Texte étudié ->
• • •
Le Louvre organise sur son fond propre ainsi que sur celui du musée Teyler de Haarlem, une exposition des dessins de Claude le Lorrain. Ainsi il se donne à la fois l’occasion de déployer la formidable collection qu’il conserve, et celle de déplacer l’attention souvent portée sur la peinture de l’artiste vers une autre partie essentielle de son œuvre, le dessin.

L’exposition dans un élan de didactisme commence sur un Paysage au dessinateur montrant deux hommes en haut d’une butte. L’un dessine, l’autre le regarde faire,  nous invitant ainsi à emprunter la même posture silencieuse aux côtés du créateur. Cette discrète incitation à se laisser prendre par la main aurait pu sembler contraignante si nous ne savions pas d’avance que les expositions d’œuvres graphiques demandent une réelle endurance. Pourquoi ne pas se laisser guider ?

Les dessins de l’artiste sont d’une grande légèreté, à tel point que l’on y perçoit immédiatement les volumes et les courants d’air. Chez lui les bois et les grottes ne sont jamais ni trop lourds ni trop massifs, et c’est avec une extrême limpidité que l’artiste restitue les lumières traversant un arbre dans Paysage boisé. En plus de cela, on croit parfois pénétrer le dessin en le regardant tant il est onctueux. On ne fait pas que glisser dessus, y naviguer et rebondir de lignes en lavis, on y plonge et parfois s’y enlise avec un certain plaisir. Les paysages du Lorrain ont quelque chose d’un sable mouvant, le contemplateur y est enveloppé mais jamais englué. Le Colisée est de ceux-là ; bien que la structure dessinée soit minérale cela n’empêche nullement de s’y sentir douillettement accueilli, on peut presque sentir la texture froide et légèrement humide des blocs de pierres. Un vrai bonheur les jours d’été.

Au fur et à mesure que l’on avance dans l’exposition les touches se diversifient. Parfois les traits se dissolvent, parfois ils s’affirment. Ce qui permet, de temps en temps, au tempérament des dessins de s’exercer plus fortement. Ainsi Un arbre ressemble à une explosion, Vue avec des pins aux batteurs d’un mixeur, et les gravures portent les épines de ronce jusque dans leurs surfaces. À mi-parcours, Les berges boisées est une apparition spectrale dans laquelle les végétaux se dressent, frêles, mais assurés par l’appui des uns sur les autres. Il y a dans cette construction une cohérence rare, à tel point que devant ces arbres on croirait être en présence d’une photographie de famille ou d’hospice.
• • •
Exercices à traiter ->
**1)** Les affirmations suivantes concordent-elles avec le texte étudié ? Répondez à chacune par oui ou non, en citant les mots décisifs du texte.
(a) L'exposition repose uniquement sur les collections du Louvre.
(b) L'exposition débute par un Paysage au dessinateur.
(c) Un arbre est comparé à une explosion.
**2)** Recopiez le passage du texte étudié depuis « Le Louvre organise » jusqu'à « se laisser guider ? » inclus.
La liste placée ci-après n'est pas nécessaire pour répondre.

Données disponibles ->
• • •
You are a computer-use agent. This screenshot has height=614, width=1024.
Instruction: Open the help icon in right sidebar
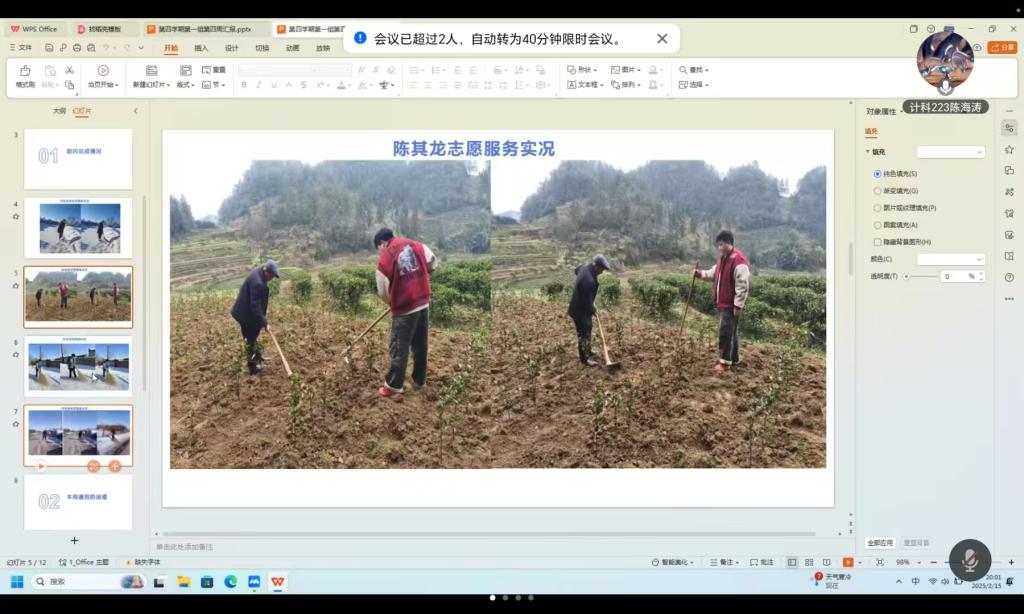tap(1009, 277)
• • •
Réponses numérotées ->
**1)**
(a) Non : « sur son fond propre ainsi que sur celui du musée Teyler de Haarlem »
(b) Oui : « commence sur un Paysage au dessinateur »
(c) Oui : « Un arbre ressemble à une explosion »

**2)**
Le Louvre organise sur son fond propre ainsi que sur celui du musée Teyler de Haarlem, une exposition des dessins de Claude le Lorrain. Ainsi il se donne à la fois l’occasion de déployer la formidable collection qu’il conserve, et celle de déplacer l’attention souvent portée sur la peinture de l’artiste vers une autre partie essentielle de son œuvre, le dessin.

L’exposition dans un élan de didactisme commence sur un Paysage au dessinateur montrant deux hommes en haut d’une butte. L’un dessine, l’autre le regarde faire,  nous invitant ainsi à emprunter la même posture silencieuse aux côtés du créateur. Cette discrète incitation à se laisser prendre par la main aurait pu sembler contraignante si nous ne savions pas d’avance que les expositions d’œuvres graphiques demandent une réelle endurance. Pourquoi ne pas se laisser guider ?